Source data:
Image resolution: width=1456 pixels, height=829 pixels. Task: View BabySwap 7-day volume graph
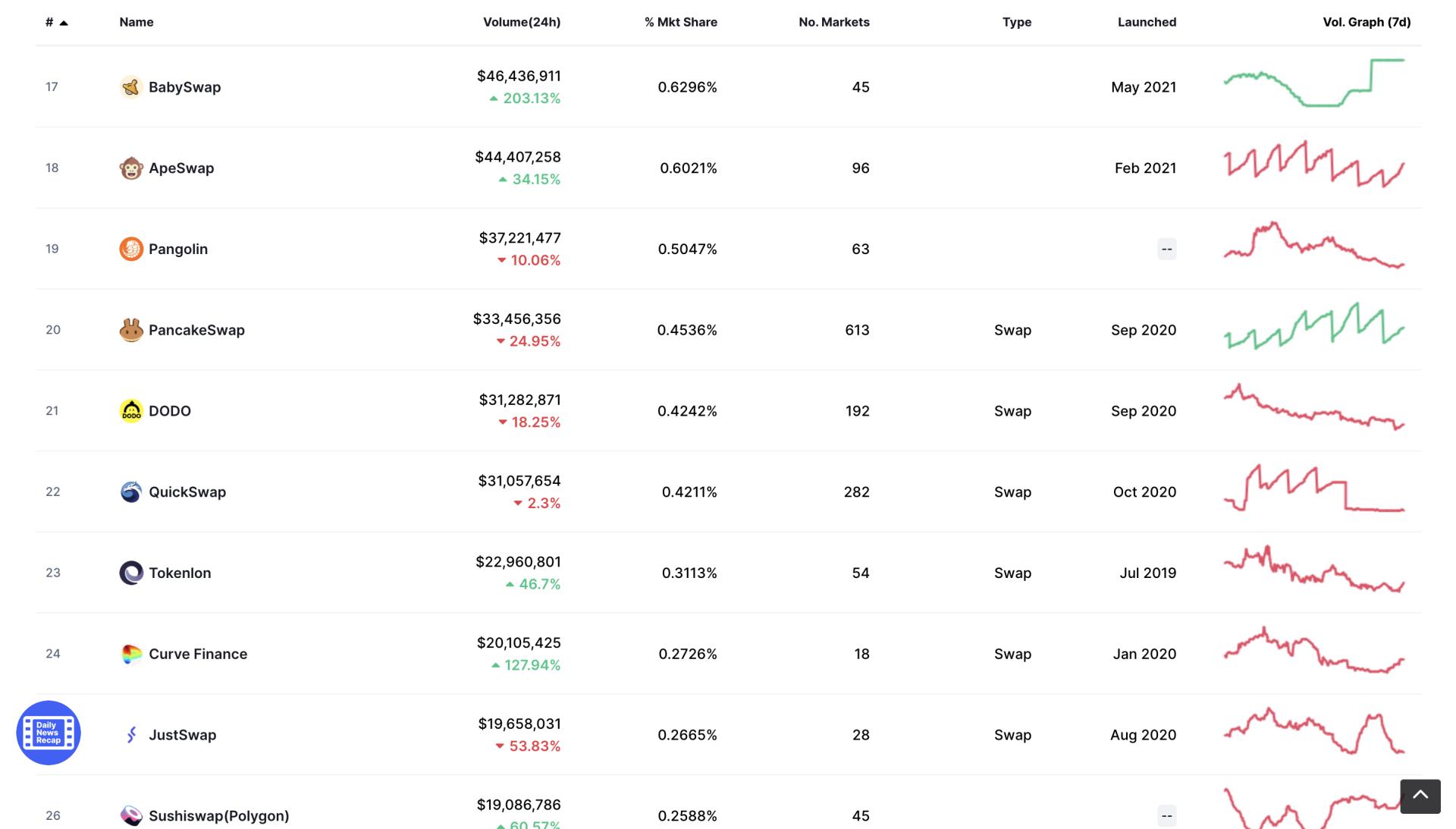pyautogui.click(x=1313, y=83)
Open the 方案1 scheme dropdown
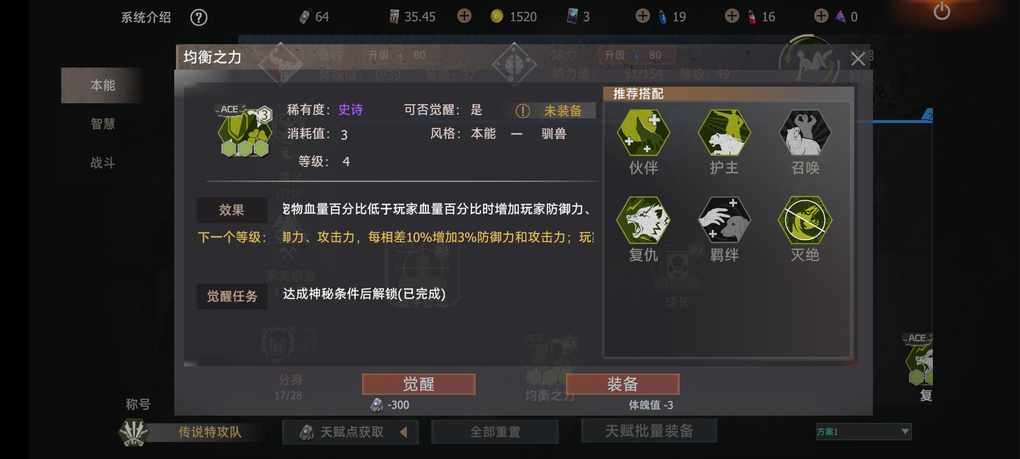This screenshot has height=459, width=1020. coord(864,431)
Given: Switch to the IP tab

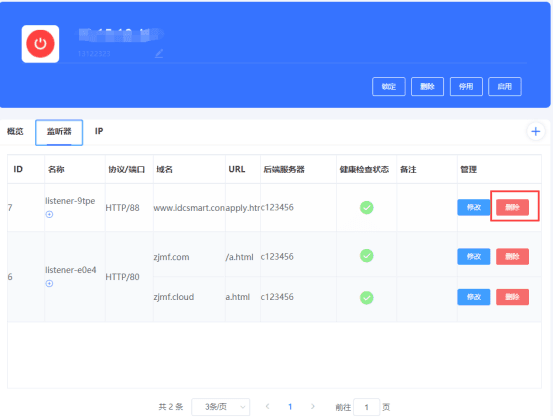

What you need to do:
Copy every line of the records exactly as it is written, but not the pictures.

Result:
Image resolution: width=1456 pixels, height=829 pixels. Task: View BabySwap 7-day volume graph
pyautogui.click(x=1313, y=83)
Open the 方案1 scheme dropdown
This screenshot has height=459, width=1020. coord(864,431)
Given: Switch to the IP tab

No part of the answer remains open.